Story Published:
Dec 16, 2005 at 4:32 PM PST
Story Updated:
Aug 31, 2006 at 1:09 AM PST
YAKIMA, WASH. - The U.S. Department of Energy on Friday
fined Fluor Hanford Inc., the primary cleanup contractor at the
Hanford nuclear reservation, $206,250 for violating the
department's nuclear safety requirements.
The Energy Department manages cleanup at the highly contaminated
south-central Washington site, which was created in the 1940s as
part of the top-secret Manhattan Project. Cleanup costs are
expected to total $50 billion to $60 billion.
In notifying Fluor Hanford of its intent to issue a fine, the
department cited a series of violations that occurred at the
Plutonium Finishing Plant over a two-year period between September
2003 and July 2005. The notice also cited several recent and more
significant criticality safety issues, "which are representative
of long-standing criticality safety deficiencies dating back to
1996," the department said in the statement.
"We want our contractors to identify and address safety issues
before they become more serious problems," John Shaw, the Energy
Department's assistant secretary for environment, safety and
health, said in a statement. "Our goal is to have work conducted
in a manner that protects workers, the public and the
environment."
Beginning in 1949, the Plutonium Finishing Plant was the last
step in converting plutonium nitrate solutions into pure plutonium
"buttons" about the size of hockey pucks, which were sent to
other Energy Department sites to make atomic bombs.
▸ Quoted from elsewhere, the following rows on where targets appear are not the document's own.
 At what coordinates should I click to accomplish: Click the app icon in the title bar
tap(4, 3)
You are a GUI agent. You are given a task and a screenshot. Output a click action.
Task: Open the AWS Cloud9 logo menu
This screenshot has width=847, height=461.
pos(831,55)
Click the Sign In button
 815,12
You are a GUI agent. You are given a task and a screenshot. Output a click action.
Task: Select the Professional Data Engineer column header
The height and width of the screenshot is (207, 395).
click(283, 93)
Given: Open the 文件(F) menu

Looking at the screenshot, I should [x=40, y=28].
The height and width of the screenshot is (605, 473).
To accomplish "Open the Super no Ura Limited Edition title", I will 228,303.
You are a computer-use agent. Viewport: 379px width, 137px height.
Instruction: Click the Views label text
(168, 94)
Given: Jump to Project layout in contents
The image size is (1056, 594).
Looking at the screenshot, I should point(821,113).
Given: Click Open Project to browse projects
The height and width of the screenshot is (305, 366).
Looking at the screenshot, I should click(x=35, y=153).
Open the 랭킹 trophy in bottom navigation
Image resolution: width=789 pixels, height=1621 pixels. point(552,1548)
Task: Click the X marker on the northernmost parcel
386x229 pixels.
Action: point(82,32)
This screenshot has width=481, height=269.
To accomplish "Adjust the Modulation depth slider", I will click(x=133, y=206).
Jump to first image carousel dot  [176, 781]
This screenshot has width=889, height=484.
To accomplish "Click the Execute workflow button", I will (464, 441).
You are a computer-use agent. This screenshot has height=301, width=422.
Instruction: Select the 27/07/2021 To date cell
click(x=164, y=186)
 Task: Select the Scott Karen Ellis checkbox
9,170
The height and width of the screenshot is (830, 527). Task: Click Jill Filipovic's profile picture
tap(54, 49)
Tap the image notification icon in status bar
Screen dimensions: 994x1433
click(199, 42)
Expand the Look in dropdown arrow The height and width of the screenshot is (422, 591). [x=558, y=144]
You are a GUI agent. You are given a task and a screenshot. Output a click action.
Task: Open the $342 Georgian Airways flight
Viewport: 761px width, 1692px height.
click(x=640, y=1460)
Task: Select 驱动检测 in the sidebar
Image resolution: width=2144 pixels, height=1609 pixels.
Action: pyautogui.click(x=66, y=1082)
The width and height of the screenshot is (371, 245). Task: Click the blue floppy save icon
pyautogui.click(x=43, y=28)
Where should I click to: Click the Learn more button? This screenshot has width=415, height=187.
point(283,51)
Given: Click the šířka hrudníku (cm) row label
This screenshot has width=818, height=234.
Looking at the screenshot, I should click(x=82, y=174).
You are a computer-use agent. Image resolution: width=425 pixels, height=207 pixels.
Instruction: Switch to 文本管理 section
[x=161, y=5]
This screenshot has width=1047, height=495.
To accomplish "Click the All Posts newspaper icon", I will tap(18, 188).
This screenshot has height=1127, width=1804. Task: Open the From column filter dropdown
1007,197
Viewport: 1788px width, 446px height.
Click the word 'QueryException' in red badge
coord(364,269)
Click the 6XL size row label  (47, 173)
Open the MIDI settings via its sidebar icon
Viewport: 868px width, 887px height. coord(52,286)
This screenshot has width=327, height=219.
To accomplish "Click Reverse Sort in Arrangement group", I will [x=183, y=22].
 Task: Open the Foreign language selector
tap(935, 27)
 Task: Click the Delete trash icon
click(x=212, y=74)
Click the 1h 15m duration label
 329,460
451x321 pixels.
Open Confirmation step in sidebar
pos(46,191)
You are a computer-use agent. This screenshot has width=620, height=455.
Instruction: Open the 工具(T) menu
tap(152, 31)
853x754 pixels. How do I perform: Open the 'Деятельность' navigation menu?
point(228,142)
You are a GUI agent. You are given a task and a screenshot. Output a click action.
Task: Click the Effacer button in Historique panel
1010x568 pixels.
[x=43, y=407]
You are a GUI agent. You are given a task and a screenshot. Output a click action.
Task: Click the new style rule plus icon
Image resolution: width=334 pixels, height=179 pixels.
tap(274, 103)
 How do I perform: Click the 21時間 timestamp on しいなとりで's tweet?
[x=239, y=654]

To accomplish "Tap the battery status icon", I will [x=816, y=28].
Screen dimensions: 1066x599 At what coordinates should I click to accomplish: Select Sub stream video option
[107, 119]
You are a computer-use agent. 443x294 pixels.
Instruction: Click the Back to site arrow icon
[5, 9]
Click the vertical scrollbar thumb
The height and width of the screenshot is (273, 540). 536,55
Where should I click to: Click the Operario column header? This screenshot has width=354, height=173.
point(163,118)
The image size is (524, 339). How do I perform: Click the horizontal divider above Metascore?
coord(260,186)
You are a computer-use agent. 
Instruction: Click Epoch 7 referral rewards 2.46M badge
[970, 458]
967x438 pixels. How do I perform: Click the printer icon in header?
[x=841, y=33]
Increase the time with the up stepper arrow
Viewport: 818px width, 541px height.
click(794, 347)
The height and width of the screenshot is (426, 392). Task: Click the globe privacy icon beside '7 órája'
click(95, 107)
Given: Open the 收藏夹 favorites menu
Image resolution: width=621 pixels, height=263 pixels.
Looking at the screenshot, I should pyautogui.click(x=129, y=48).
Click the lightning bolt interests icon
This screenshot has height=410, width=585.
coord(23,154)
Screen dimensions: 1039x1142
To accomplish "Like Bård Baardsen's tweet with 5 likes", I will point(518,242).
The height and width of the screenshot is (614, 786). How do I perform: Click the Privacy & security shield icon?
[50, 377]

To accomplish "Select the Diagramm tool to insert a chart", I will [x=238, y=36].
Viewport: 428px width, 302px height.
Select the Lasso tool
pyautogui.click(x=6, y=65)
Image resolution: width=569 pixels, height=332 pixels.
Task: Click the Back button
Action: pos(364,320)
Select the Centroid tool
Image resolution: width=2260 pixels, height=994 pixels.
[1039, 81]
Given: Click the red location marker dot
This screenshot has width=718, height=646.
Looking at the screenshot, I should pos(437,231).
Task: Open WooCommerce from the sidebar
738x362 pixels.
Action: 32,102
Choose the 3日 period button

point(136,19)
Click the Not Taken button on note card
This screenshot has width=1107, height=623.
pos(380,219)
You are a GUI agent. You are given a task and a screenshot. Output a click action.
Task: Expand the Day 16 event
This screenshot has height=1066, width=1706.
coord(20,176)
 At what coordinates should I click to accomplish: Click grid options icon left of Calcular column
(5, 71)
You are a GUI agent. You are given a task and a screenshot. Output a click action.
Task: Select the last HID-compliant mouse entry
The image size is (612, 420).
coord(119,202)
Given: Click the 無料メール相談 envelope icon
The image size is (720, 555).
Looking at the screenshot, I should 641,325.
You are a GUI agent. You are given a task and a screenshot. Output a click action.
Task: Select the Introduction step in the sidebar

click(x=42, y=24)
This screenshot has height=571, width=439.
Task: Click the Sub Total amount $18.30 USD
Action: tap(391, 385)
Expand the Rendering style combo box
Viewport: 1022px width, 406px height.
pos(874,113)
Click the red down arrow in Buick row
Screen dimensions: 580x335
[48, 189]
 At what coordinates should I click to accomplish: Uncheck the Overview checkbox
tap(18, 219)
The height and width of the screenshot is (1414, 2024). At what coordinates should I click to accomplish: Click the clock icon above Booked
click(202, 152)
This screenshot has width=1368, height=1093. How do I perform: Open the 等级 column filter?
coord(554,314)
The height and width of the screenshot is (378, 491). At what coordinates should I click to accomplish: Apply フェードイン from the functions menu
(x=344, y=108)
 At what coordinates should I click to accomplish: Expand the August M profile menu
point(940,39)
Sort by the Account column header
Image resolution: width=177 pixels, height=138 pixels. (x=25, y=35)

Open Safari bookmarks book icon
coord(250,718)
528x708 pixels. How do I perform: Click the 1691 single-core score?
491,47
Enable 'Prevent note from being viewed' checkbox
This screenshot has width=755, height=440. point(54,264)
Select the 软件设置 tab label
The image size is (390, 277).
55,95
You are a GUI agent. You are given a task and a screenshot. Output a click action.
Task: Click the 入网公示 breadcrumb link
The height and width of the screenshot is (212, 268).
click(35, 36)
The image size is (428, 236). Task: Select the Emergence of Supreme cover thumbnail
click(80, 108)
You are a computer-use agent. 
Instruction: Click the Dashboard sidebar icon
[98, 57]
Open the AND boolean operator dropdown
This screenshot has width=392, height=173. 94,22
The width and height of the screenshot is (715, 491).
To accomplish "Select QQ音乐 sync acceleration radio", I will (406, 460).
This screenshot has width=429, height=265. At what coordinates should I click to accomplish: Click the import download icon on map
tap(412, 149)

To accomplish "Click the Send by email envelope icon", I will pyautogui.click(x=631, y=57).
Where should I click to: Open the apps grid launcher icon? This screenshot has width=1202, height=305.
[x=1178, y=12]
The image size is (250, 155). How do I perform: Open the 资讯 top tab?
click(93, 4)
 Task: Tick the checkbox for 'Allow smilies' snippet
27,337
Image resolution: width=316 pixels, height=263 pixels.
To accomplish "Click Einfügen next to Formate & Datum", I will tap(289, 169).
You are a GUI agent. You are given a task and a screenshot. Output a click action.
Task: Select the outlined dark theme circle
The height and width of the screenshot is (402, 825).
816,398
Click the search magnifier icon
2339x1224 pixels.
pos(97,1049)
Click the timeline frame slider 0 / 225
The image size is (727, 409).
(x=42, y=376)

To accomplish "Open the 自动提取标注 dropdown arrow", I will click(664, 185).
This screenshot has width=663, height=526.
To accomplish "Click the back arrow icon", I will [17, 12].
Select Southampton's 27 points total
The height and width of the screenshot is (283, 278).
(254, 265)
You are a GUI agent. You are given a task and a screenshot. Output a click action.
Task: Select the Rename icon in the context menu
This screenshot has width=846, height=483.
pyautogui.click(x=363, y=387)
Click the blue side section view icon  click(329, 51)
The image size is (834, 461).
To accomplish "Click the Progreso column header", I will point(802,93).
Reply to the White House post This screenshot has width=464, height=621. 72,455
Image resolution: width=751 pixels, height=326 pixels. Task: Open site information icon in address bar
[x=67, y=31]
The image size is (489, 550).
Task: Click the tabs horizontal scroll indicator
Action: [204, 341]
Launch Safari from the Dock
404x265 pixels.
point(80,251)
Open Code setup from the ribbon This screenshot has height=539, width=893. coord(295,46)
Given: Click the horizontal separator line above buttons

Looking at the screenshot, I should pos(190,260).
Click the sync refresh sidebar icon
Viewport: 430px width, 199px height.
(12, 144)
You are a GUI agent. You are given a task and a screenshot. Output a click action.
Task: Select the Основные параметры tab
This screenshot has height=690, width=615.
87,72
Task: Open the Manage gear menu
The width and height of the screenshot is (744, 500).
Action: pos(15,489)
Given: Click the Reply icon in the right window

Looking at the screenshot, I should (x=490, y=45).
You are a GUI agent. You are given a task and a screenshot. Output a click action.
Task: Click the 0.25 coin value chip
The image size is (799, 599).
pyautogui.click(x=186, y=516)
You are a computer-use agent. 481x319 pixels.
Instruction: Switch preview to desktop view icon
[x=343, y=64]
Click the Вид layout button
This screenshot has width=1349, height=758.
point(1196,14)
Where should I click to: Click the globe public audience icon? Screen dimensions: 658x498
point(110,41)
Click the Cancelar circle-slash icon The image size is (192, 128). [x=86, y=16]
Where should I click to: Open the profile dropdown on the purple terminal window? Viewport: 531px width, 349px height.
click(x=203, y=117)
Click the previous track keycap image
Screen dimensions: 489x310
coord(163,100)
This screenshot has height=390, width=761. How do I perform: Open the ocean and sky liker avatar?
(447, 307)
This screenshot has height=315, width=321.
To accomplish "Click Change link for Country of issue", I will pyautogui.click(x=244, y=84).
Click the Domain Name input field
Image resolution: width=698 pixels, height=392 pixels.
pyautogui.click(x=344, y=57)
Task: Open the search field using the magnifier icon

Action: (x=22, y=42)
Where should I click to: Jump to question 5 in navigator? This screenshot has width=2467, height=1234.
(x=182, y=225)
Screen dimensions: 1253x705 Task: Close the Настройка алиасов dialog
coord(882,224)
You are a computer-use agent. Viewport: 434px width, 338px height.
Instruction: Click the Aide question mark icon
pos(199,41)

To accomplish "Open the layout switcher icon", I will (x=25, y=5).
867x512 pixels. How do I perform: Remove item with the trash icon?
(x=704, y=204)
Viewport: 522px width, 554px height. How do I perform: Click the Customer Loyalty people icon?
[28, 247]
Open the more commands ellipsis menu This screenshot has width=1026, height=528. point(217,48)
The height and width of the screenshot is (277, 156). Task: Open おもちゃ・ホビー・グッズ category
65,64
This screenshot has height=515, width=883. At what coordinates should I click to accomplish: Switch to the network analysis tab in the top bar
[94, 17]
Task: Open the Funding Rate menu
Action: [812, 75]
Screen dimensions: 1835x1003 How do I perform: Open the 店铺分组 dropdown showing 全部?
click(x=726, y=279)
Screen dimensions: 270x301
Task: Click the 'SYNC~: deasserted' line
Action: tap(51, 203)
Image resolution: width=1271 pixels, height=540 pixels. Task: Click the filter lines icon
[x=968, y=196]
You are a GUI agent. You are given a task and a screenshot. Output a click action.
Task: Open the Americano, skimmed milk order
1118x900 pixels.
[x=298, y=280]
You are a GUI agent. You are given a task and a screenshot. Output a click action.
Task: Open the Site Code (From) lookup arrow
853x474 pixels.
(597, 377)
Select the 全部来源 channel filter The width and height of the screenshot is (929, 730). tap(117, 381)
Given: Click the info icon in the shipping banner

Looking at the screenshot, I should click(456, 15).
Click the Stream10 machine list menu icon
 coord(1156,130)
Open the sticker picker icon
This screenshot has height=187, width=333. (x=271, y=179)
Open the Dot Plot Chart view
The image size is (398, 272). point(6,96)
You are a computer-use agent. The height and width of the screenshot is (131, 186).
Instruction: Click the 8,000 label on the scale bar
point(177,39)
The work
stopped in 1989 at the end of the Cold War.
Early last year, workers completed a project to stabilize and
package the last remaining 4.4 tons of plutonium - a project that
was considered one of three critical cleanup problems at Hanford.
Other key cleanup targets are underground tanks containing highly
radioactive waste and corroding spent fuel rods from the nuclear
reactors.
Work is now focused on dismantling and tearing apart the
plutonium plant's contaminated equipment, which will be packaged
and sent to a nuclear waste repository in New Mexico. The deadline
for the plant to be demolished is 2016 under the Tri-Party
Agreement, the cleanup pact signed by the state, Energy Department
and the Environmental Protection Agency.
The notice of intent to fine also cited an event at the K West
Basin in November 2004, when several workers received low-level
radiological exposure. The workers were conducting work outside the
scope of the planned work activity and moved contaminated tools
that had not had a radiological survey, the department said.
The K East and K West basins are two pools of water designed to
hold spent nuclear fuel. The pools have been prone to leaks, and
cleaning them up has proven more difficult than originally thought.
Fluor Hanford could have been fined $275,000 for the violations,
but the Energy Department mitigated between 25 percent and 75
percent of three of the four violations in recognition of the steps
Fluor Hanford had already taken to correct the problems.
"We take the enforcement action very seriously and we are
aggressively taking action to address the concerns," said Geoff
Tyree, spokesman for Fluor Hanford. "Also, we're pleased to see
the Office of Enforcement acknowledges the steps we have already
taken to address some of these issues.
Cleanup at the Hanford site is expected to continue until 2035.